Within minutes, several members of Kagame’s cabinet appeared at Petit Stade, including a minister who carried renovation plans for the arena. Kagame turned to the minister and told him, “OK, you’re going to the United States. We’re doing something different than this.”
Just one year later, as only a leader with total control of his country can do, Kagame christened a $104 million arena down the road from Petit Stade. The project was central to launching the now 4-year-old Basketball Africa League, and it cemented a dissonant international partnership that requires Silver and his league to look past injustices far worse than those they actively oppose at home, while helping Kagame burnish his image around the world.
ESPN examined the partnership for more than a year, interviewing NBA executives and coaches, Rwandan officials and opposition figures, U.S. government sources, human rights experts and investors in the NBA’s Africa business — valued at nearly $1 billion as of 2021. ESPN also reviewed U.S. and international human rights reports and traveled twice to Rwanda.
Kagame initially agreed through a spokesperson to be interviewed but ultimately declined.
The examination reveals the tensions navigated by the NBA and other sports organizations that align with authoritarian governments such as Kagame’s: The leagues find a streamlined path to global expansion, but one littered with ongoing human rights abuses — and the risks of appearing to help obscure them.
The U.S. State Department repeatedly has cited credible reports that Kagame’s government is responsible for human rights violations ranging from the imprisonment, torture and murder of political opponents to the funding of child soldiers in the neighboring Democratic Republic of the Congo.
Kagame consistently deflects and denies the allegations.
“He is, and has been for decades, a Putin-style dictator,” Elizabeth Shackelford, a former U.S. diplomat who spent more than a decade in Africa, tells ESPN. “I’d like for the NBA to explain to us why it’s OK partnering with someone who individually created this kind of suffering, both in his country and beyond.”
The NBA says its focus in partnering with Kagame is simple. “The conversations that we’ve had with Paul Kagame have all been about improving the lives of Rwandan people,” Tatum says. “How can we create, how can we inspire and connect people through the game of basketball to make Rwandan peoples’ lives better.”
THE HOUSE IS PACKED at BK Arena.

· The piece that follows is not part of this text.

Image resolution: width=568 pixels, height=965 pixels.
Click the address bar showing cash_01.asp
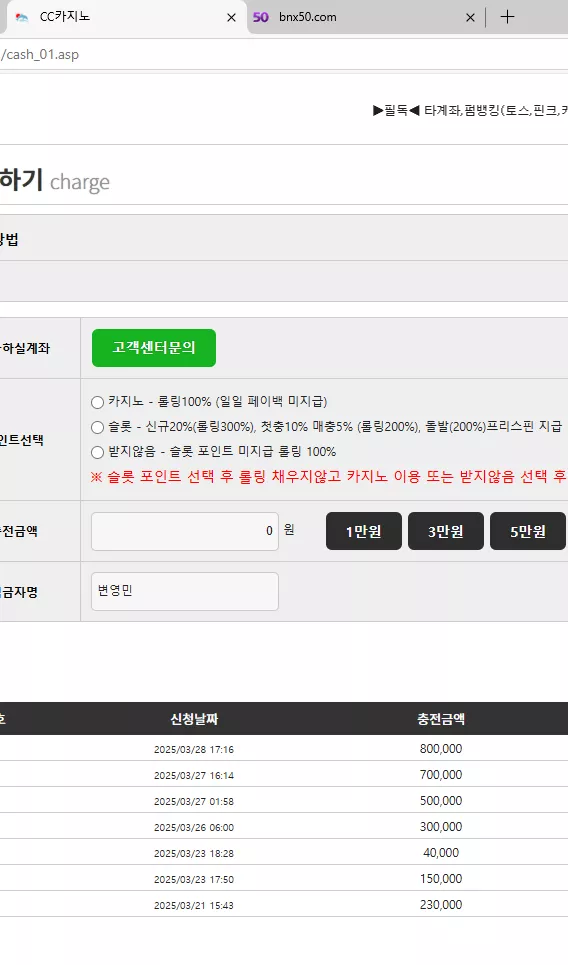tap(284, 54)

It has the feel of a big NCAA game. Many of the fans supporting one of the local teams, REG, sponsored by the government-owned electricity company, have painted their faces in the team’s red and white, and others beat on drums and blow vuvuzelas. Cheerleaders energize the crowd, which erupts in wild ovation when Kagame enters the building. He walks alongside the court before being directed up an aisle to a VIP section, where he sits with Tatum on one side of him and his minister of sports on the other. BK Arena, sponsored by a partially state-owned bank, resembles a mini-NBA facility, with eight VIP suites, six locker rooms, media facilities, a doping-control room and high-speed internet throughout the building. It can host everything from sporting events and concerts to executive retreats.
Outside the arena, Kagame’s government has turned Kigali into an outlier among major world cities, striking as much for what is absent: There’s no garbage blowing across the streets, no stray dogs, no plastic bottles bouncing around. In 2008, Rwanda became one of the first countries to ban single-use plastic bags and bottles. There are no homeless encampments and no panhandlers. Crime seems minimal.

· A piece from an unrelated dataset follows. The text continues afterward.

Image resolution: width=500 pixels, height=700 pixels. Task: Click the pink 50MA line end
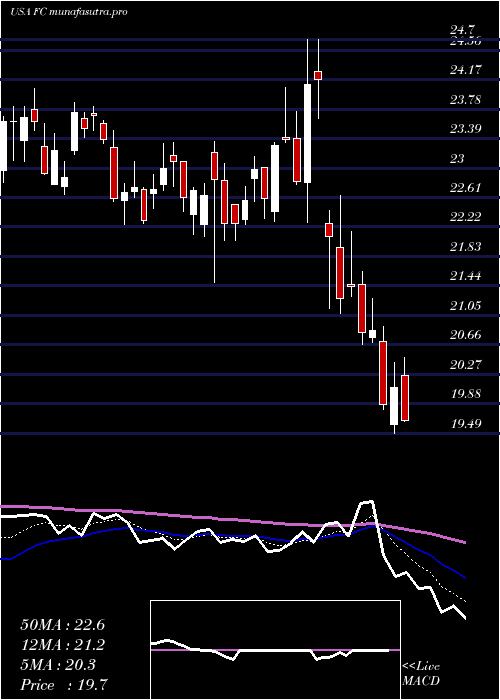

The city is safe, clean and efficient, with high-end hotels and unique tourism options — the perfect combination for a multibillion-dollar sports league’s expansion plans. “The place works,” Tatum says.
This is the scene the NBA had in mind for the BAL, its first pro league outside North America. With a population almost five times larger than the United States — about 1.5 billion people, nearly 70% under the age of 30 — Africa represents massive untapped potential for new fans and for future NBA stars.

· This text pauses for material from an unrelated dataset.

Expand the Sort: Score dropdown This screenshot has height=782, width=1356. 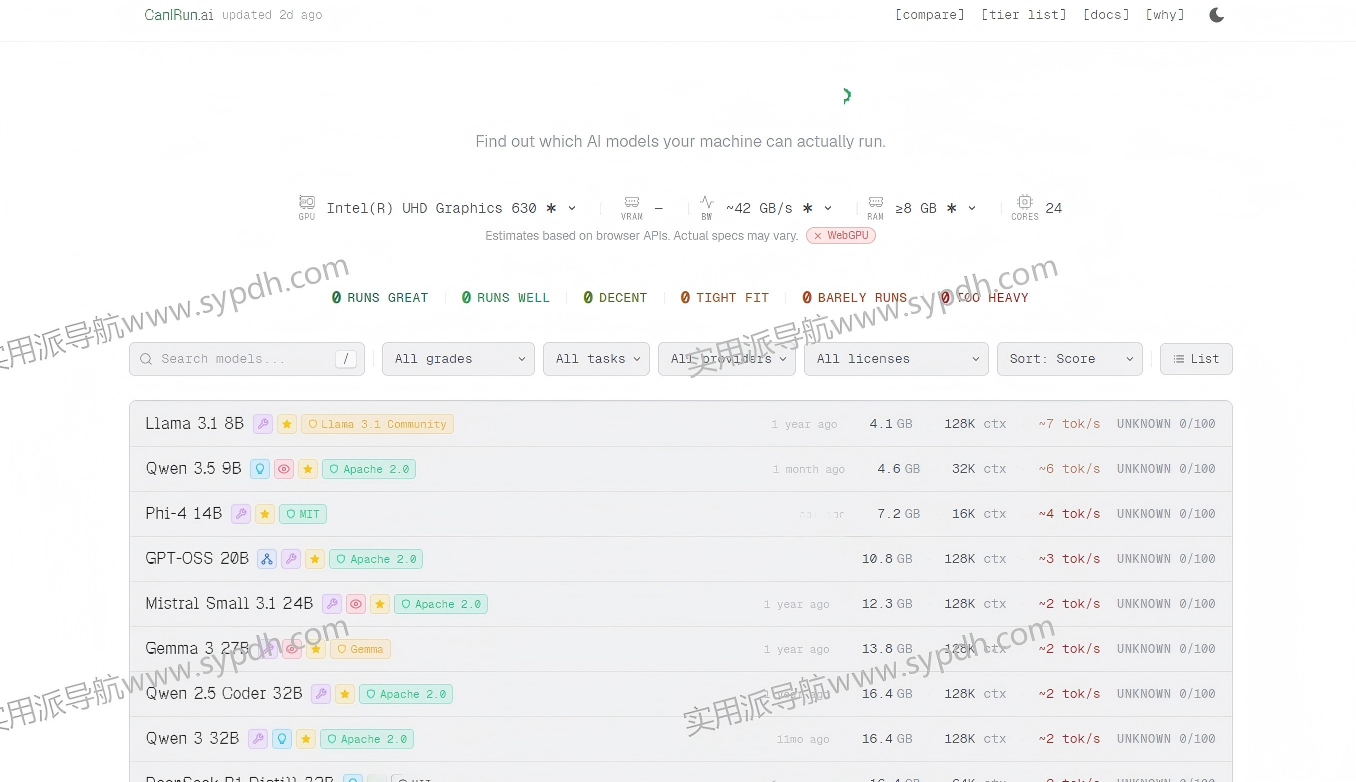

The NBA hopes to replicate its previous success in basketball-crazed China, where today its business is valued at more than $5 billion.
Since opening a headquarters in South Africa in 2010, the league has added offices in Egypt, Nigeria, Senegal and Kenya. The first NBA Store in Africa opened in 2022 in Johannesburg, with two more added since. And the league recently announced a program to fund tech startups across the continent.
The NBA launched its first training academy in Senegal in 2017 and has since expanded its player-development operation. Since the start of last season, the league has held Junior NBA programs in 13 countries on the continent. The plan seems to be working: Forty years ago, Nigeria’s Hakeem Olajuwon became the NBA’s first player born and raised in Africa; this season’s opening-night rosters featured 15 players born in Africa and another 36 with at least one parent born there — representing roughly 10% of all players.
All of this has been a boon to the NBA’s popularity in Africa. This past season, more than 140 games were televised across the continent, with a 41% increase in viewership from the year before. Followers in Africa of the NBA’s social media accounts jumped by 20%, and jersey sales in South Africa increased substantially with the opening of the new stores. Investors in NBA Africa include former President Barack Obama and Hall of Famers Grant Hill and Dikembe Mutombo.
The centerpiece of the expanding footprint is the 12-team BAL, and the linchpin to its creation has been the alliance with Kagame.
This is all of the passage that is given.